Cosa ne pensa del piano per la pace consegnato dal ministro degli Esteri Luigi Di Maio al segretario generale dell'Onu Antonio Guterres? «Al di là dei contenuti, mi sembra che non ci siano i presupposti per parlare di negoziati che vadano oltre alcuni aspetti circoscritti e ben definiti, come ad esempio la sicurezza alimentare. Del resto lo stesso Putin ha detto che non è interessato a nessun negoziato per un cessate il fuoco. Anche sul piano italiano mi è sembrato perentorio. Così come sono stati gli esiti dei colloqui con il presidente francese Emmanuel Macron e il cancelliere tedesco Olaf Scholz».

Come si chiude un conflitto come questo? «Non c'è una formula, io credo che anziché di fine del conflitto assisteremo a un mutamento. Dipende dalla definizione di guerra, c'è il conflitto con escalation in cui aumentano i protagonisti, gli armamenti e gli scontri, ma c'è anche una guerra di bassa intensità dove le ostilità proseguono in maniera meno palpabile, sottotraccia. Ecco tra questi due modelli agli antipodi c'è una vasta gamma di possibilità».

Gli Usa quanto ancora sono disposti a sostenere l'Ucraina? «Dipende dai risultati sul campo e dalle elezioni americane. Per adesso c'è un accordo bipartisan come non vedevamo da anni al Congresso, ampio e significativo, sia repubblicani che democratici hanno deciso di stanziare 40 miliardi di dollari. Dobbiamo vedere cosa succederà con l'avvicinarsi delle elezioni di metà mandato e dopo, alla luce dei risultati, bisogna vedere se questa compattezza trasversale reggerà».

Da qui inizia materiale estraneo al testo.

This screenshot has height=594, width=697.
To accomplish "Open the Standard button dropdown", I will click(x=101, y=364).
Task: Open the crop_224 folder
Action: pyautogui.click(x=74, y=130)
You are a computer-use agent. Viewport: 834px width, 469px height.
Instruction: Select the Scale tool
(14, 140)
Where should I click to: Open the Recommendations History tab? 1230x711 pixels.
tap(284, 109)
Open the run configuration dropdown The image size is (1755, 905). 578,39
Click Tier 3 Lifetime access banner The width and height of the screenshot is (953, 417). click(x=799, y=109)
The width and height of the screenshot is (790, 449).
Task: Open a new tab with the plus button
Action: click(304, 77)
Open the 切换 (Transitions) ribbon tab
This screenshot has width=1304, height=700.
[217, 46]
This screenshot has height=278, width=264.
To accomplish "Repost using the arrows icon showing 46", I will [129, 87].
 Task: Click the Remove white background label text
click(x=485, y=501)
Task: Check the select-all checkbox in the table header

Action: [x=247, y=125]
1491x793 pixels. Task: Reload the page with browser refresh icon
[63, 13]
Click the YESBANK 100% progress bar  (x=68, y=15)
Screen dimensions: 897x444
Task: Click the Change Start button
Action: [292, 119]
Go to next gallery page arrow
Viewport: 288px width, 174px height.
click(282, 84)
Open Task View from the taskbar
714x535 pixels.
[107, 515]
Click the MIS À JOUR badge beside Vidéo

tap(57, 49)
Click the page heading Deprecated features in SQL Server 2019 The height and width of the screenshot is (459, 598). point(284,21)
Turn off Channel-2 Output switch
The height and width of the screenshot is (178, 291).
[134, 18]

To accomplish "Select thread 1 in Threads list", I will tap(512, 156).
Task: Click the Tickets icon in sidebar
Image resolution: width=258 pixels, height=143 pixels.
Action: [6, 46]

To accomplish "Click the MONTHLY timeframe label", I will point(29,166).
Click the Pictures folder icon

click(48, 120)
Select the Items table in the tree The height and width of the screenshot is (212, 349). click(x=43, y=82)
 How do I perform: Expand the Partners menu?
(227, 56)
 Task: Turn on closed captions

Gli Stati Uniti e la Cina stanno organizzando il primo incontro faccia a faccia tra il segretario alla Difesa Lloyd Austin e il collega cinese Wei Fenghe. Ad aprile, Austin e Wei avevano parlato al telefono, ma una conversazione di persona avrà più peso considerando le crescenti tensioni tra Washington e Pechino su Taiwan. La priorità strategica per Washington rimane l'Indo-Pacifico? «Il vero concorrente degli Usa è la Cina e Washington non può mai perdere di vista questo aspetto, la Russia al momento è una priorità contingente, però è con Pechino la vera sfida per l'interesse nazionale americano. Ed è su questo che presto gli Usa dovranno tornare a concentrarsi».